Segment Open

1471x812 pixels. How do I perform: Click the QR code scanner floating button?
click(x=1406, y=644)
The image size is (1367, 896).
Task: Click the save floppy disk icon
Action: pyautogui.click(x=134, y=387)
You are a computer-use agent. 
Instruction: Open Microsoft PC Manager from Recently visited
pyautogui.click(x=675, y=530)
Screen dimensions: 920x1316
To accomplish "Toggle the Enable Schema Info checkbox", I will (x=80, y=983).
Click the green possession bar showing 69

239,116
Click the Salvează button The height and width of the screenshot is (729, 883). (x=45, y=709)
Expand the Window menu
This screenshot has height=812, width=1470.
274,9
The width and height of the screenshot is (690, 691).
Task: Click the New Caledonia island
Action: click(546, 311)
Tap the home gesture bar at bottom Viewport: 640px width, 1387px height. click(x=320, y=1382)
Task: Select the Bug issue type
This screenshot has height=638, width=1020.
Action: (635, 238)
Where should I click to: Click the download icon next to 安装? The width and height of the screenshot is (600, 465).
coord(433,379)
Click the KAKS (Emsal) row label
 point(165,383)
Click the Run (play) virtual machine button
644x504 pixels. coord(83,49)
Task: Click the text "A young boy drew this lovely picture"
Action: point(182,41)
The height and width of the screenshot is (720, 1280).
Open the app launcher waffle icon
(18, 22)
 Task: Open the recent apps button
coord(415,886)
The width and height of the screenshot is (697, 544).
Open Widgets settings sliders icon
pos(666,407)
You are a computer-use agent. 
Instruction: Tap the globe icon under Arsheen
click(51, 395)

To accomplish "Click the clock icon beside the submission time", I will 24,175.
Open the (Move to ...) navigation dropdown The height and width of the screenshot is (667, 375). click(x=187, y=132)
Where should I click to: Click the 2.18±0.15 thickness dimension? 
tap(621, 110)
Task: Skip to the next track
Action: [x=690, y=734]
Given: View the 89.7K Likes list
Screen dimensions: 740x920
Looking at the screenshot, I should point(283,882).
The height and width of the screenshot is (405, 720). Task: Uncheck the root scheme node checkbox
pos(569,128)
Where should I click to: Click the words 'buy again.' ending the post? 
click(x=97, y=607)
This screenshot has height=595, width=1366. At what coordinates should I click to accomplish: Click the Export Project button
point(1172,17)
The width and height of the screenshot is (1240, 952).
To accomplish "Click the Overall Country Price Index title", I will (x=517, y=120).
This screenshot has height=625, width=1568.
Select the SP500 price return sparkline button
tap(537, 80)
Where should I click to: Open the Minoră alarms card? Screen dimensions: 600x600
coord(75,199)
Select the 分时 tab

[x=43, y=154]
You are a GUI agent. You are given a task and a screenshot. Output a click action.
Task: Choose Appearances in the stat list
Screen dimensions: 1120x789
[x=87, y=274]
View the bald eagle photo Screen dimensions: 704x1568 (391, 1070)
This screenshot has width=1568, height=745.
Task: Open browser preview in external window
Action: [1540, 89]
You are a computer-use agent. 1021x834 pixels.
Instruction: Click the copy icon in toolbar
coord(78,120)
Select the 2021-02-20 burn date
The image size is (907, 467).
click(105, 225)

Segment Closed

> REQUIRED ACTION
Your answer must be an exact transcription of the lines from the one containing "Task: Open the recent apps button" through the last line of the records above, and nothing else.

> ANSWER
 Task: Open the recent apps button
coord(415,886)
The width and height of the screenshot is (697, 544).
Open Widgets settings sliders icon
pos(666,407)
You are a computer-use agent. 
Instruction: Tap the globe icon under Arsheen
click(51, 395)

To accomplish "Click the clock icon beside the submission time", I will 24,175.
Open the (Move to ...) navigation dropdown The height and width of the screenshot is (667, 375). click(x=187, y=132)
Where should I click to: Click the 2.18±0.15 thickness dimension? 
tap(621, 110)
Task: Skip to the next track
Action: [x=690, y=734]
Given: View the 89.7K Likes list
Screen dimensions: 740x920
Looking at the screenshot, I should point(283,882).
The height and width of the screenshot is (405, 720). Task: Uncheck the root scheme node checkbox
pos(569,128)
Where should I click to: Click the words 'buy again.' ending the post? 
click(x=97, y=607)
This screenshot has height=595, width=1366. At what coordinates should I click to accomplish: Click the Export Project button
point(1172,17)
The width and height of the screenshot is (1240, 952).
To accomplish "Click the Overall Country Price Index title", I will (x=517, y=120).
This screenshot has height=625, width=1568.
Select the SP500 price return sparkline button
tap(537, 80)
Where should I click to: Open the Minoră alarms card? Screen dimensions: 600x600
coord(75,199)
Select the 分时 tab

[x=43, y=154]
You are a GUI agent. You are given a task and a screenshot. Output a click action.
Task: Choose Appearances in the stat list
Screen dimensions: 1120x789
[x=87, y=274]
View the bald eagle photo Screen dimensions: 704x1568 (391, 1070)
This screenshot has width=1568, height=745.
Task: Open browser preview in external window
Action: [1540, 89]
You are a computer-use agent. 1021x834 pixels.
Instruction: Click the copy icon in toolbar
coord(78,120)
Select the 2021-02-20 burn date
The image size is (907, 467).
click(105, 225)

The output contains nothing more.